卓上タイプのメリットとデメリットは?

--となると、次に考えなくちゃいけないのが、卓上タイプかビルトインタイプなのかという話になると思うんですけれど、それぞれメリット、デメリットはありますか。

 まず、卓上タイプのメリットから考えてみましょう。卓上タイプは、施工が比較的安易です。キッチンの上に置くので、そのスペースさえ確保すれば十中八九、どんなキッチンでも置けます。給水と排水の工事も単純にジョイントするだけですし、コンセントは卓上から取れるので大丈夫。ということで、設置が容易であることが最大のメリットです。

--ということは、初期投資も安く済むということ?

 はい、安いです。4~5万円で本体が買えて、工事費で1万円ぐらい。工事の中で一番面倒なのが、給水の分岐。水栓をいじらなきゃいけないんですけど、それも含めて量販店などがやってくれるので、ほとんど手間が掛からない。感覚的には、洗濯機よりはちょっと手間だけど、エアコンよりは手間じゃないという程度ですね。

--工事は意外と簡単なんですね。

 では、次にデメリットについて考えてみましょう。まず、卓上タイプの場合、給排水が露出するため、キッチンの見た目が悪くなるというのが一つ。あとは、容量が限られてくるという点。カタログを見ると「食器が何点入ります」というふうに書いてありますが、ビルトインタイプと比べると限られたスペースなので、容量は全然違います。

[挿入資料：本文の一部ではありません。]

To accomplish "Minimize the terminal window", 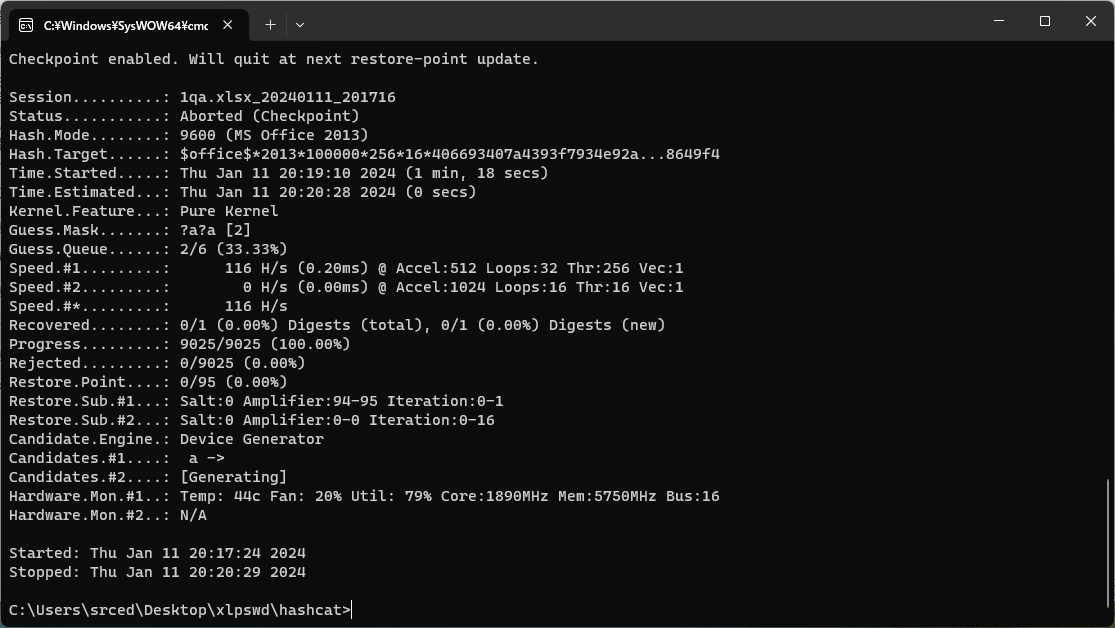I will [x=999, y=21].
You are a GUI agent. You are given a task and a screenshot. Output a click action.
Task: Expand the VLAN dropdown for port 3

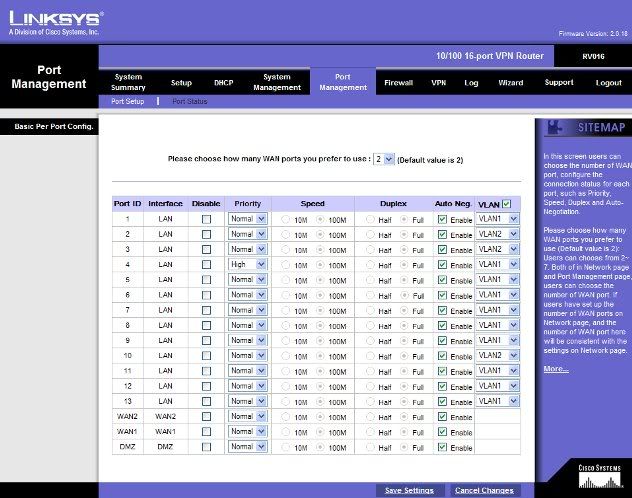(498, 249)
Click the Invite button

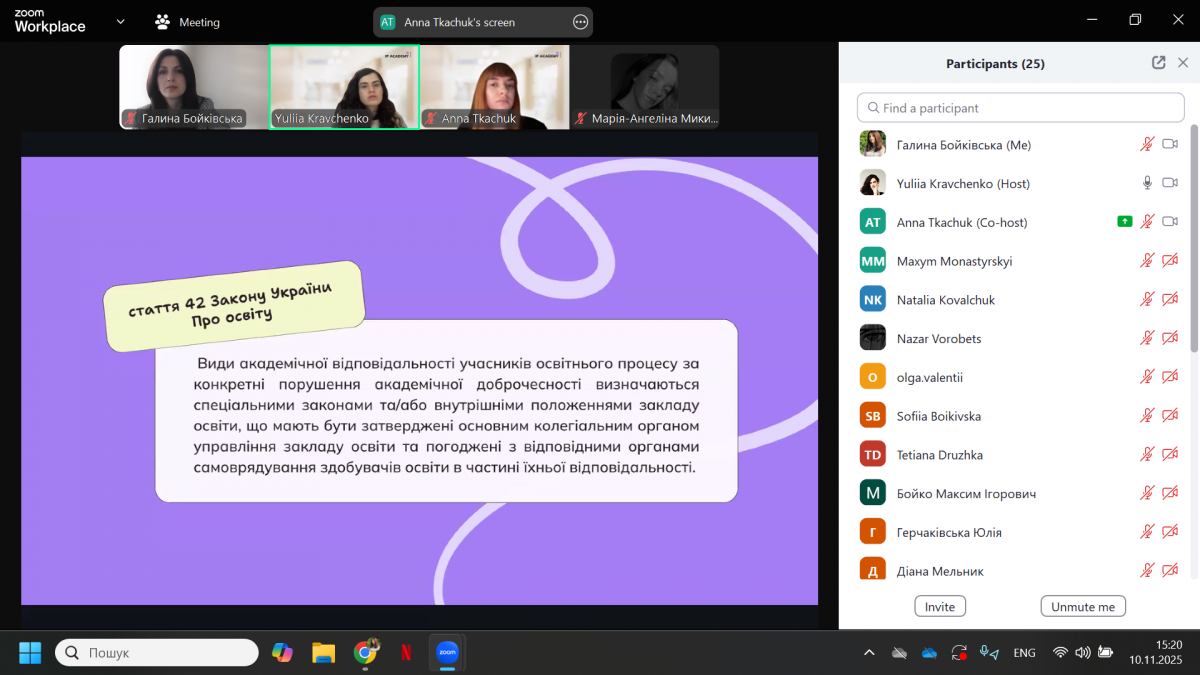pos(939,607)
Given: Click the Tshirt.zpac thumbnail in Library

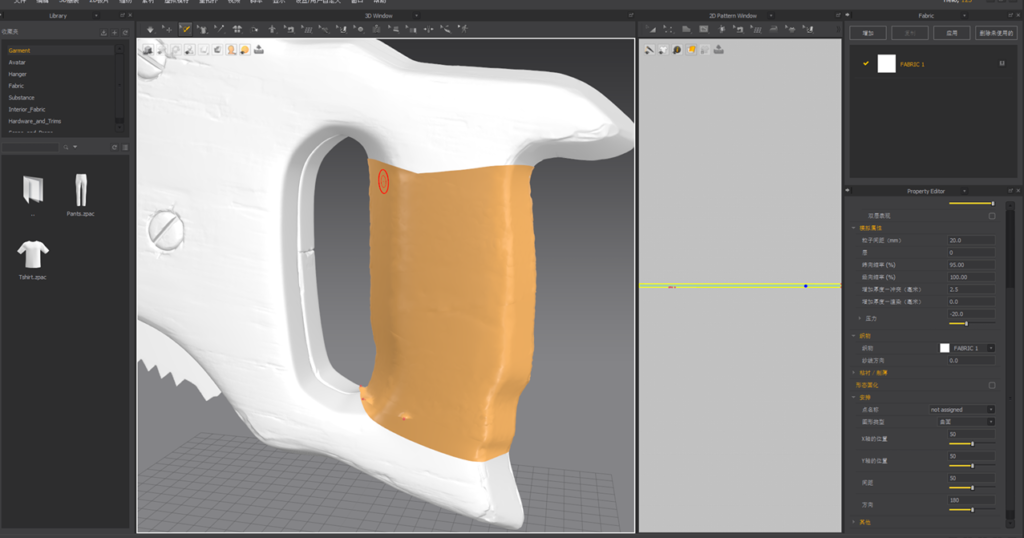Looking at the screenshot, I should tap(33, 254).
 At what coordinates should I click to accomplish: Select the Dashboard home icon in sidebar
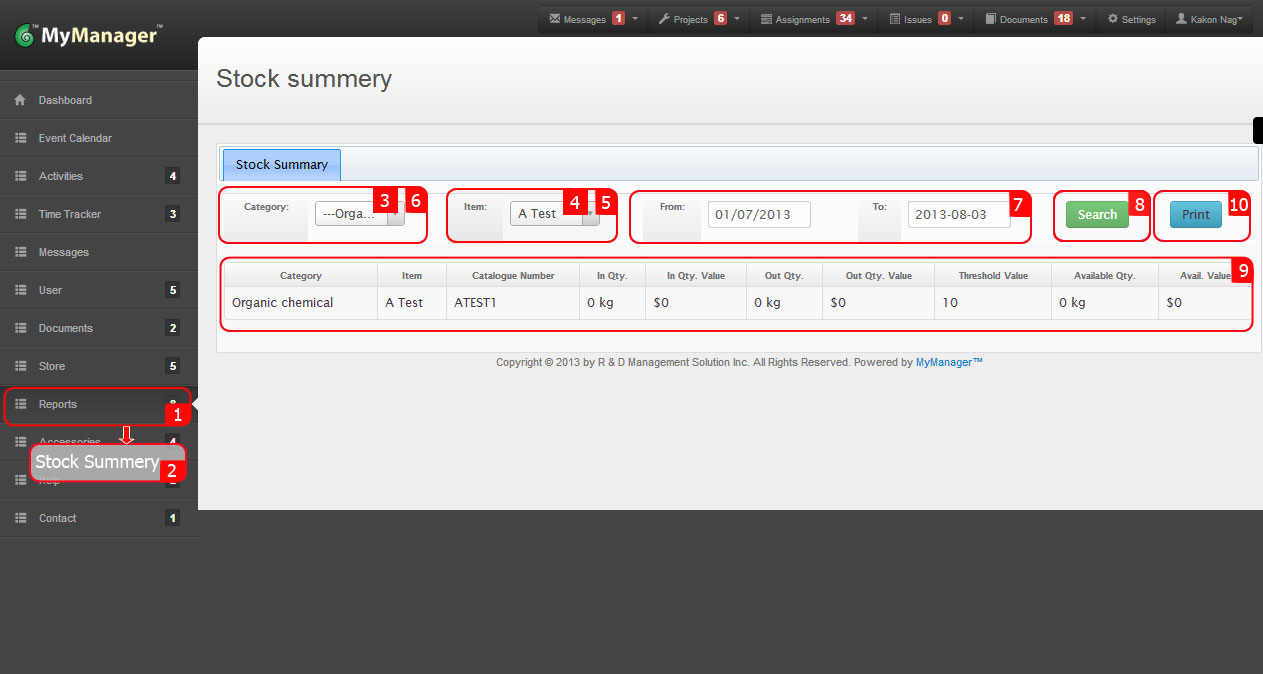pos(20,99)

 あとは、本体が外に露出しているので、音が大きいということ。使っている人に言わせると、洗浄力うんぬんより、やっぱり見た目や音の問題が大きいようです。


卓上タイプだと、ビルトインタイプより容量が少なめ(画像提供:パナソニック株式会社)

 ですから、賃貸で大掛かりな工事ができないとか、食器洗い機を取りあえず使ってみたいとか、赤ちゃんが生まれた後の短期間、ちょっと使ってみたいとか、そういうビギナーユースには適していますね。あと、コストを抑えて導入したいという方にもよいでしょう。